• **Tarefa a realizar**: Transcreva, do trecho sobre a responsabilidade do advogado, a passagem que vai de "Das análise das" até "CDC à espécie.", sem qualquer alteração.

• **Trecho**:
● ● ● ● ● ● ●

Deste modo, impõe-se a realização de diálogo sistemático e coordenado entre o CDC (norma de caráter principiológico) e a Lei 8.906/94, com o escopo de viabilizar a concretização do mandamento constitucional de proteção do consumidor, fixando-se o normativo regente da responsabilidade do advogado por dano causado ao cliente.

Com efeito, os artigos 32 e 34, inciso XXIV, da Lei8.906/94, preceituam que:

Art. 32. O advogado é responsável pelos atos que, no exercício profissional, praticar com dolo ou culpa.

Parágrafo único. Em caso de lide temerária, o advogado será solidariamente responsável com seu cliente, desde que coligado com este para lesar a parte contrária, o que será apurado em ação própria.

Art. 34. Constitui infração disciplinar:

(...)

XXIV - incidir em erros reiterados que evidenciem inépcia profissional;

(...)

Das análise das aludidas normas estatutárias (entre outras), verifica-se que as regras dispostas na Lei 8.906/94 apresentam um caráter nitidamente ético-disciplinar do exercício da atividade profissional, regulando as pretensões advindas de interesses dos advogados, não estipulando normas específicas de proteção dos clientes frente a danos eventualmente produzidos com a atuação deficiente dos causídicos, o que corrobora a tese da incidência do CDC à espécie.

● ● ● ● ● ● ●

• **Dados de origem**:
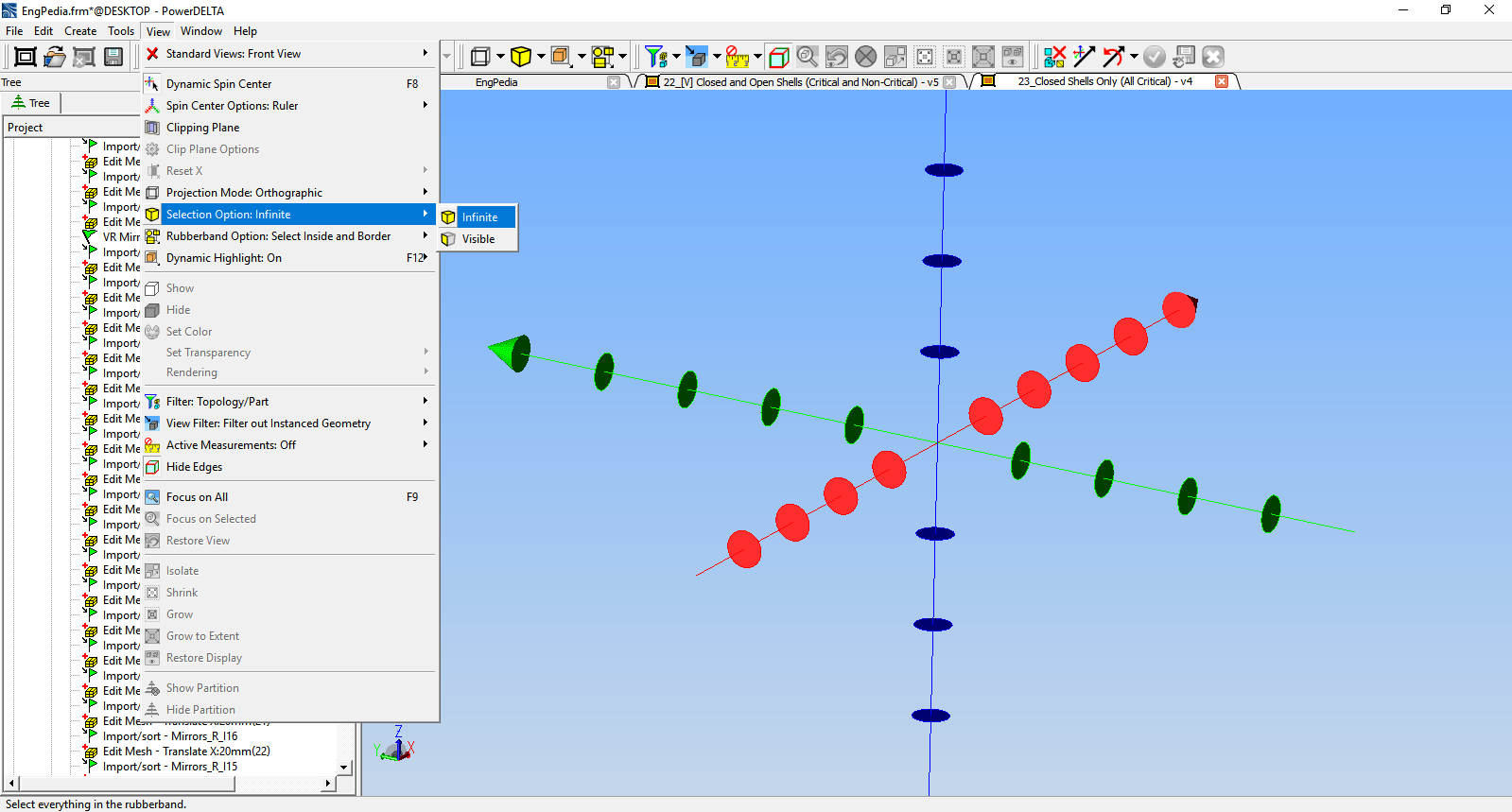Open dropdown arrow beside the filter funnel icon
Image resolution: width=1512 pixels, height=812 pixels.
click(676, 57)
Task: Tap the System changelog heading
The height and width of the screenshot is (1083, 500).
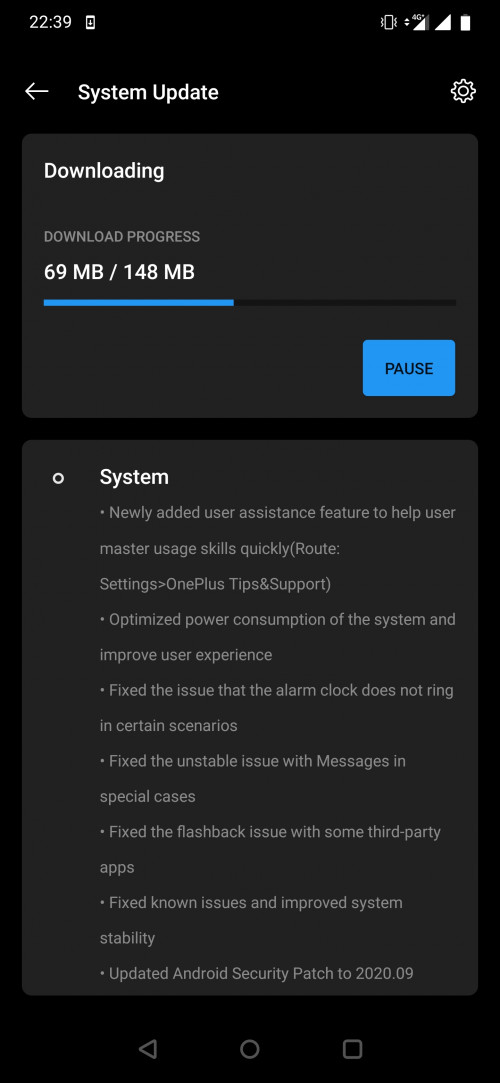Action: point(134,477)
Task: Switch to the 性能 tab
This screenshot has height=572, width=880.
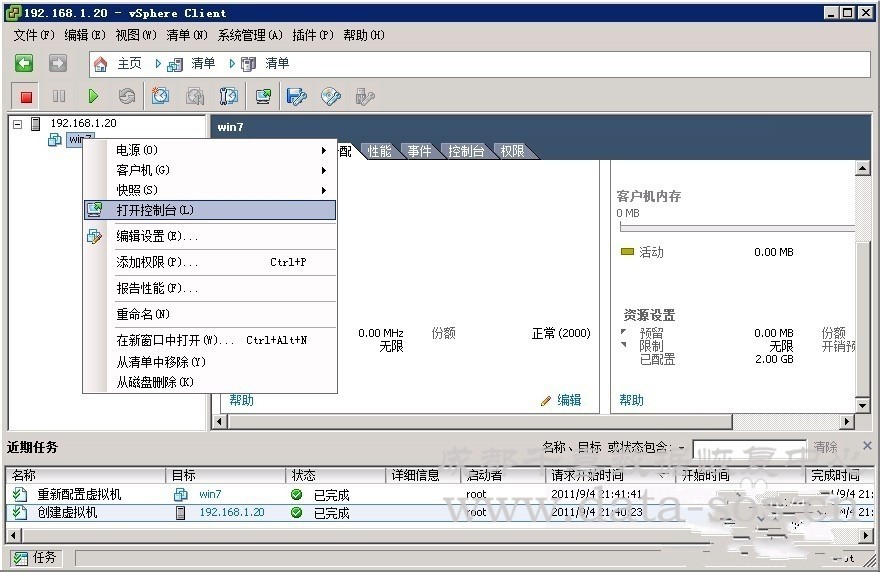Action: [x=380, y=151]
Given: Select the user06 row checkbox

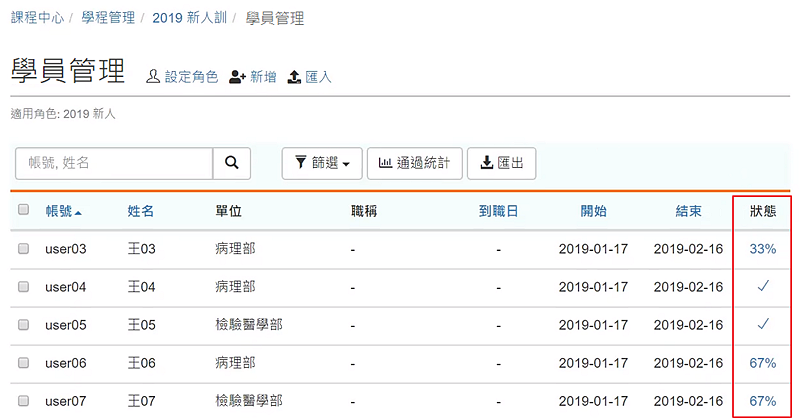Looking at the screenshot, I should pyautogui.click(x=24, y=363).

● ● ● ● ● ● ●

• **Resposta abaixo**:
Das análise das aludidas normas estatutárias (entre outras), verifica-se que as regras dispostas na Lei 8.906/94 apresentam um caráter nitidamente ético-disciplinar do exercício da atividade profissional, regulando as pretensões advindas de interesses dos advogados, não estipulando normas específicas de proteção dos clientes frente a danos eventualmente produzidos com a atuação deficiente dos causídicos, o que corrobora a tese da incidência do CDC à espécie.